Tuesday, November 24, 2020

Y2K For Nurses

 

Norene just read me a snippet of an article in a newspaper about COVID-19 causing a huge surge in demand for RNs who can drop everything and act as shock troops for hospitals experiencing a lack of trained staff.  Wages of $100/hour (and up) are attracting nurses from all over for 13-week contracts almost everywhere.

To a mainframe programmer, this looks like Y2K all over again.  $100/hour annualized for a 2000 hour work year comes to $200,000/year.  Overtime at time-and-a-half can easily double that, and $100/hour is the low end of the scale.  Hot diggity!

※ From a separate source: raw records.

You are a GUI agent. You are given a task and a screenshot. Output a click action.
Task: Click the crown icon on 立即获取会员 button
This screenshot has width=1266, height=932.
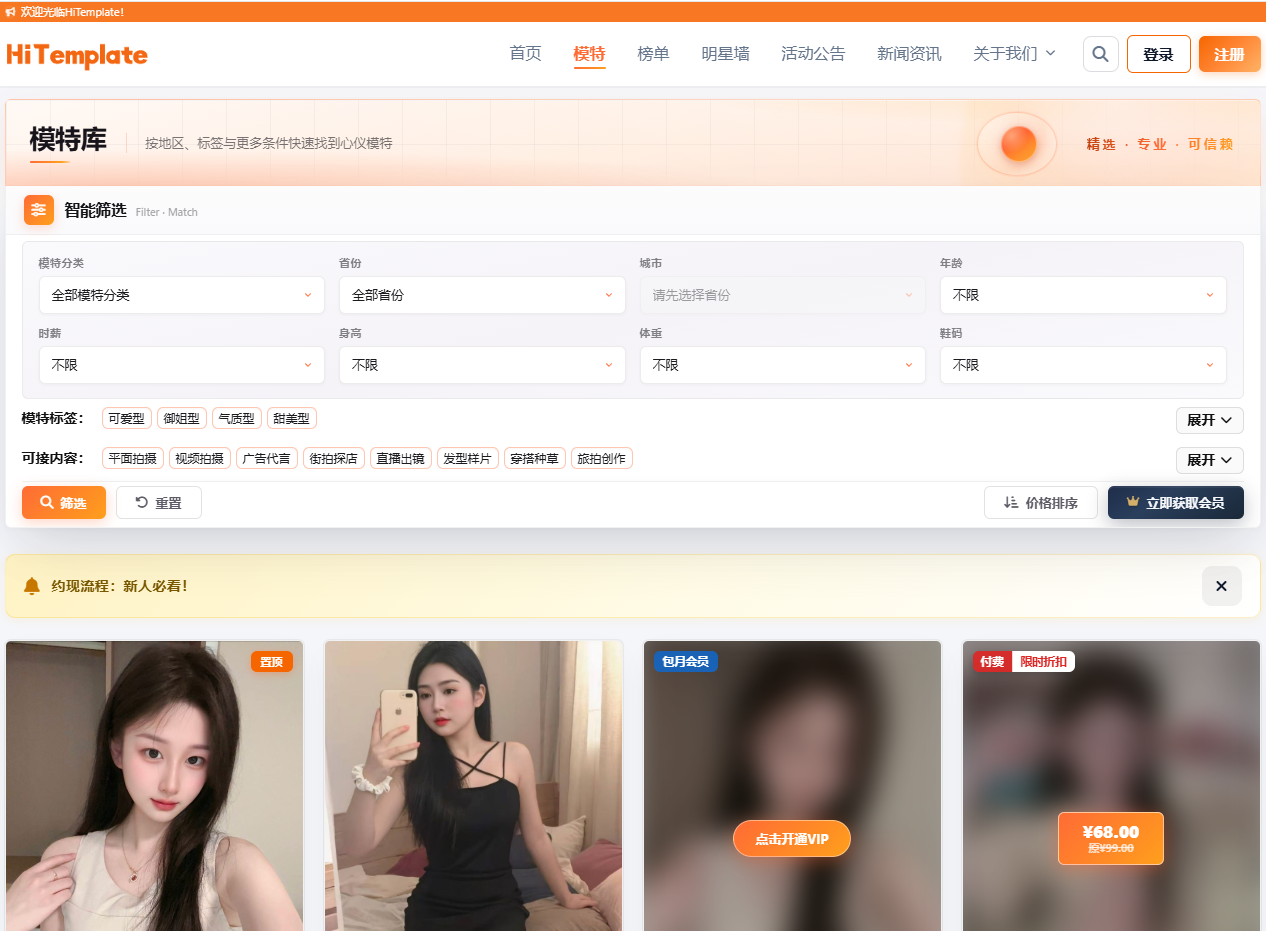[x=1132, y=502]
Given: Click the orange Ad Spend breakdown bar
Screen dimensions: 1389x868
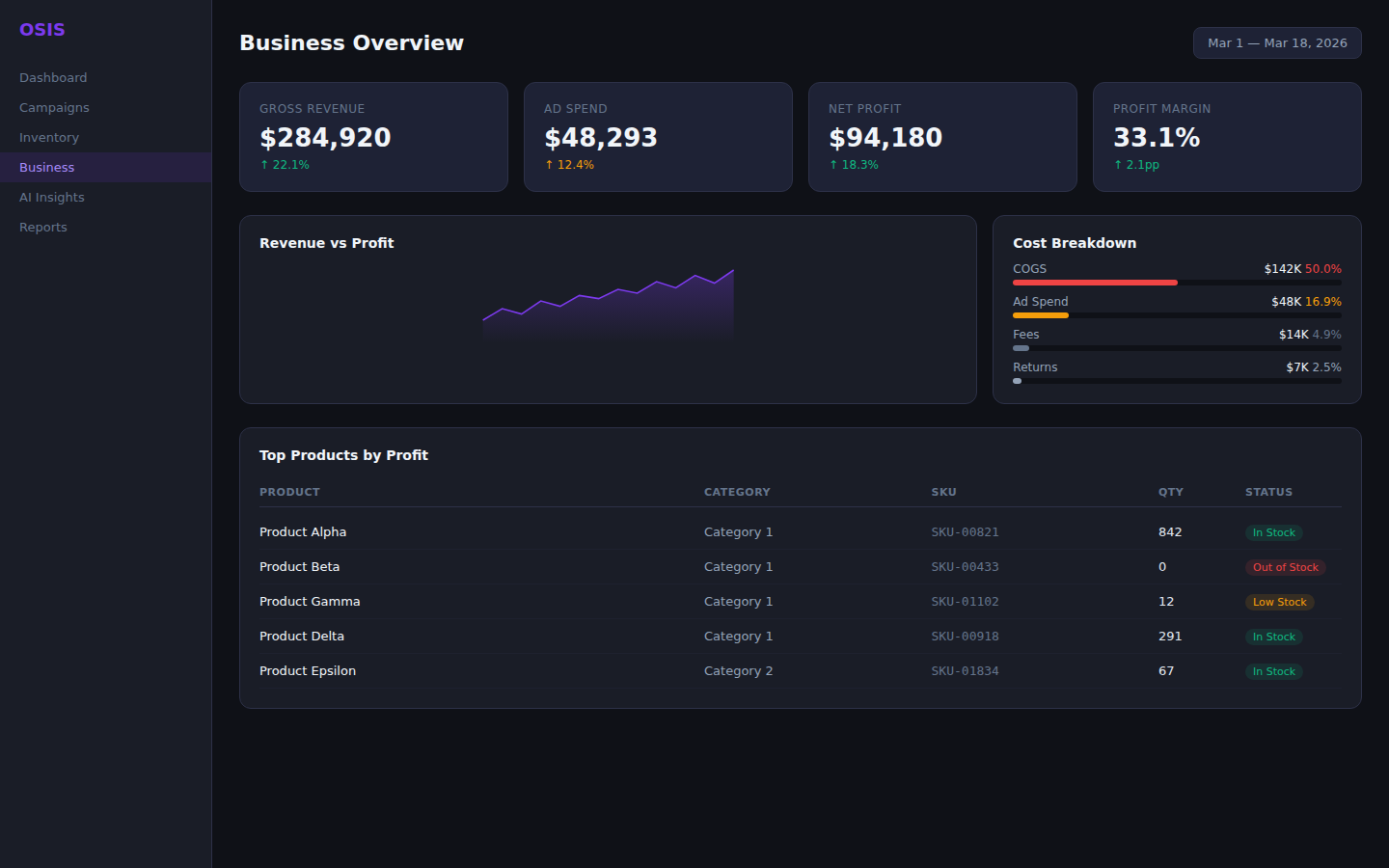Looking at the screenshot, I should [1040, 315].
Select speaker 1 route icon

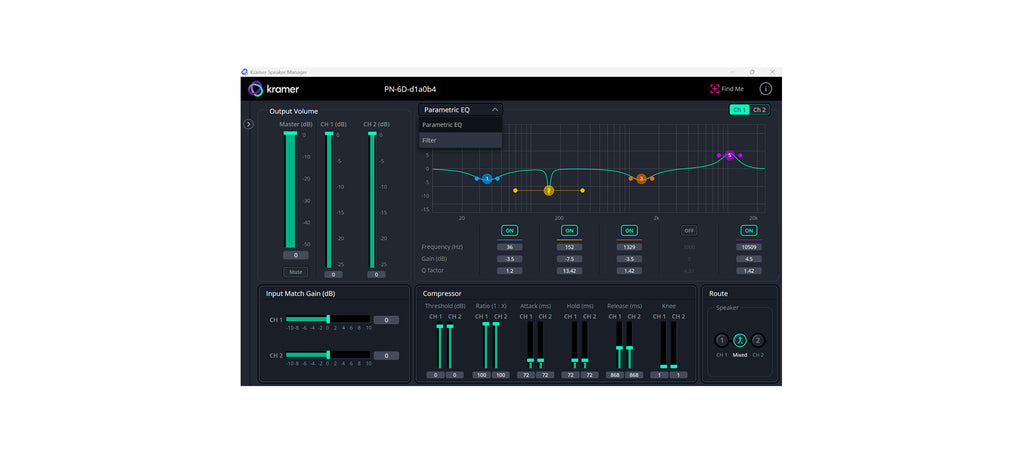(722, 340)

A bunch of nurses who have been working for — in many cases — short wages see an offer for an irresistibly high hourly rate, and they figure "In three months, I can pay off my mortgage.  If it all falls apart after that, pffft!".  With no mortgage and probably a nice cash cushion beyond that, a nurse can dish pancakes at IHOP until the dust settles, and good nurses are almost never out of work for very long — if they want to work.

For hospital administrators, it must look like a scene from a horror movie:  all my experienced nurses are gone and now I have to shell out triple to replace them with headcount I have to train to use our systems.  Maybe I should have put them in 'golden handcuffs' when I had the chance.  Yeah, you should have...

Ah, well, it's an ill wind that blows nobody good.